A slow website is more than a minor inconvenience. Visitors trying a few sites won't wait for a slow page to load, so you're missing out on potential clients. Even those who persist might eventualyl get frustrated if the slow experience continues through to a booking form.
Also, they might not find you in the first place! Google penalises slow sites in its rankings.
So your slow site may be costing you money.
Choose fast hosting
Cheaper options are often slower options too. Compare your choices and find a good balance between cost and speed.
For Static Websites
For online stores and other "dynamic" sites with carts and stuff that adapt for each user, skip this. This is for "brochure" style stites that show everyone the same set of pages: "static" pages.
Consider whether using WordPress is the right option – there might be an option to build a static site in a way that doesn't need to run software each time it delivers a page. For example, I often use RapidWeaver for these sites. There is a trade-off here especially if you know and love WordPress.

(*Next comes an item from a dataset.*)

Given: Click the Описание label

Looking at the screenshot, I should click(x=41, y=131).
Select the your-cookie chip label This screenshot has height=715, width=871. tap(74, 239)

If you do choose WordPress, it has plugins that can "cache" your page content, speeding up delivery of pages that haven't changed. For example, W3 Total Cache, WP Super Cache and Cache Enabler may be good options.\
For Dynamic Websites
For dynamic content like online stores, you need raw speed from your hosting. It might cost more but it'll matter. This means give PHP lots of memory and don't choose hosting with too many sites per physical computer.
Don't Collect All The Plugins
Minimise how many WordPress Plugins you use. Each plugin has a speed cost, so don't just "collect them all" - keep only the ones that make a real difference.
There is a balance to find between image quality and image file size. A smaller file size will load faster but can look more "grainy" if you go too far.
You might see hype about "Next Gen" image formats like WebP and HEIF. As of early 2020 it is still too soon to worry about those. At the moment there isn't one you can use across all browsers, because the browser makers are still arguing about which is best. Stick to good quality current versions of JPEG until they sort it out.
An option like CloudFlare can speed up your site and add a layer of security at the same time, if you're not sure you've covered the basics of security yourself.